Authors: Wang, Li (AUTHOR), Haider, Seema (AUTHOR), Nedrow, Katherine (AUTHOR), Chambers, Richard (AUTHOR), Tawadrous, Margaret (AUTHOR), Baser, Onur (AUTHOR), Simpson, Kit N. (AUTHOR)
Source: AIDS Care. Jan2015, Vol. 27 Issue 1, p123-131. 9p.
Subjects: HIV infections, Veterans, Medical care use, Medical care costs, Probability theory, Research funding, T-test (Statistics), Retrospective studies, Descriptive statistics, CD4 lymphocyte count, Economics
Abstract: The objective was to assess the human immunodeficiency virus (HIV) economic burden of illness in the Veterans Health Administration (VHA) population. Adults (aged 18–64 years) with a HIV diagnosis (International Classification of Diseases 9th Revision, Clinical Modification [ICD-9-CM] code 042.x, V08) from 1 June 2007 to 31 May 2012 were selected from VHA Medical SAS®data-sets.
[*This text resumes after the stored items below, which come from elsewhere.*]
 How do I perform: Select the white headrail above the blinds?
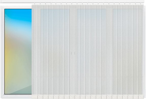tap(72, 2)
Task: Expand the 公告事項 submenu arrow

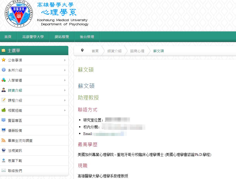Action: [x=65, y=60]
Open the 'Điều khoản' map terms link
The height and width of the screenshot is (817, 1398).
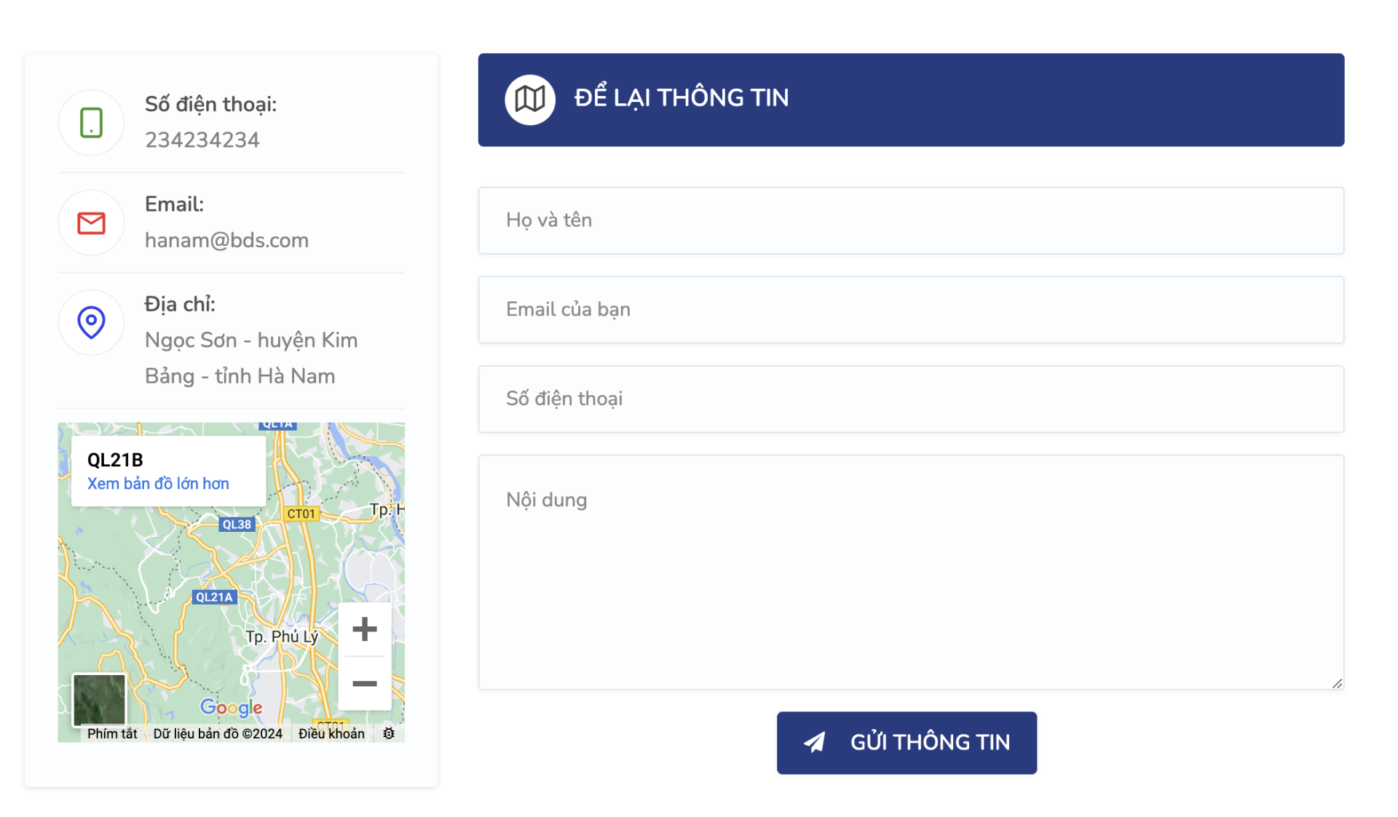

Continuous VHA insurance coverage 12-month pre- and postindex date, with no antiretroviral therapy (ART) prescriptions within 180 days pre-index date, was required for treatment-naive (TN) HIV-infected patients. One baseline CD4 count or HIV viral load measured within three months after HIV diagnosis or one ART anchor drug claim postindex date was required for group comparison. All-cause health-care costs and utilizations were evaluated and stratified by CD4 cell count, viral load, nonnucleoside reverse transcriptase inhibitor (NNRTI) anchor drugs (efavirenz/non-efavirenz), and ART (NNRTI/PI/INSTI/CCR-5 Antagonist-based) regimen cohorts. The overall economic burden was compared between HIV-infected vs. non-HIV-infected patients. CD4 count, viral load, and treatment patterns and the associated costs were compared among TN patients. A 1:1 propensity score matching (PSM) was used to adjust for baseline differences. A total of 25,648 HIV-infected patients were identified (mean age 51; 96.4% male; 49.7% non-Hispanic black) of which 11,371 were TN. HIV-infected patients incurred higher PSM-adjusted total costs than non-HIV-infected patients ($25,232 vs. $10,206,p< 0.0001). Total costs for TN with CD4 cell counts ≤50 cells/mm3were higher than all other CD4 cell strata (p< 0.001). Total costs for TN with viral loads >100,000 copies/mL were higher than all other viral load categories (p< 0.001). Efavirenz-treated patients incurred higher ART-related ($8663 vs. $2846,p= 0.0266), but lower non-ART-related ($2339 vs. $6628,p= 0.0042) pharmacy costs than non-efavirenz patients. NNRTI-based cohort incurred lower total costs than protease inhibitor-based ($32,829 vs. $39,073,p= 0.0005) but no significant differences compared to integrase strand transfer inhibitor cohorts. This study offers new health-care costs and resource utilization estimates associated with the burden of HIV in the VHA population. [ABSTRACT FROM AUTHOR]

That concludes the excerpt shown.